# Auszug
****************************************
Normalerweise starten in Frankfurt und München die Flieger im Sekundentakt. Bis zu sieben Millionen Passagieren werden in Frankfurt in der Hochsaison abgefertigt. Im Corona-März 2020 waren es noch 2,1 Millionen und der April dürfte noch schlechter ausfallen. In der letzten Woche gab es gerade mal 1404 Flugbewegungen. Nur noch circa 200 Maschinen starten und landen auf Deutschlands größtem Flughafen pro Tag. In München ist die Lage nicht besser: Die Zahl der Flüge hat sich im März halbiert. Die Zahl der Fluggäste ist um 65 Prozent eingebrochen.

Das bekommen auch die Flughafenapotheken zu spüren. Es gibt Kurzarbeit, man schlägt sich durch. „Aber die Message ist, wir halten durch“, sagte Verfürth, der am Franz-Josef-Strauß-Airport in München vier Apotheken betreibt, zwei in den beiden Terminals und zwei in den Transitbereichen. „Wir nutzen jetzt unsere guten Kontakte zu China“, berichtet Verfürth. Statt Arzneimittel und andere Freiwahlprodukte an Flugreisende zu verkaufen, handelt Verfürth momentan mit Schutzmasken und Desinfektionsmitteln – nicht nur an die wenige Kundschaft vor Ort, sondern als Zwischenhändler für andere Apotheken. „Unsere Ware ist geprüft“, so Verfürth.
****************************************
# Gegebene Einträge
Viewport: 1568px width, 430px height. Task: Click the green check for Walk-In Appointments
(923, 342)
****************************************
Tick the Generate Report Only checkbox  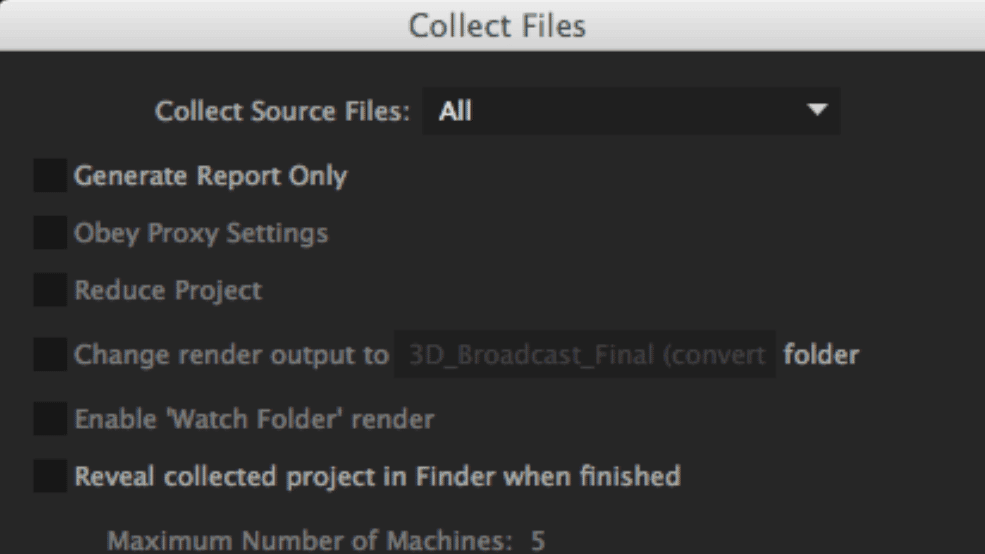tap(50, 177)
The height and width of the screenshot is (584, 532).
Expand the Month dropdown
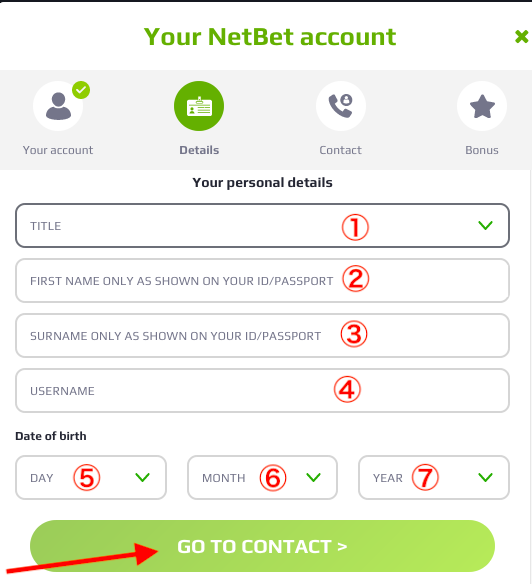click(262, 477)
****************************************
# Aufgabenstellung
Schreiben Sie bitte aus dem Auszug die Passage von „Normalerweise starten in“ bis einschließlich „65 Prozent eingebrochen.“ wortgetreu ab.

# Lösung
Normalerweise starten in Frankfurt und München die Flieger im Sekundentakt. Bis zu sieben Millionen Passagieren werden in Frankfurt in der Hochsaison abgefertigt. Im Corona-März 2020 waren es noch 2,1 Millionen und der April dürfte noch schlechter ausfallen. In der letzten Woche gab es gerade mal 1404 Flugbewegungen. Nur noch circa 200 Maschinen starten und landen auf Deutschlands größtem Flughafen pro Tag. In München ist die Lage nicht besser: Die Zahl der Flüge hat sich im März halbiert. Die Zahl der Fluggäste ist um 65 Prozent eingebrochen.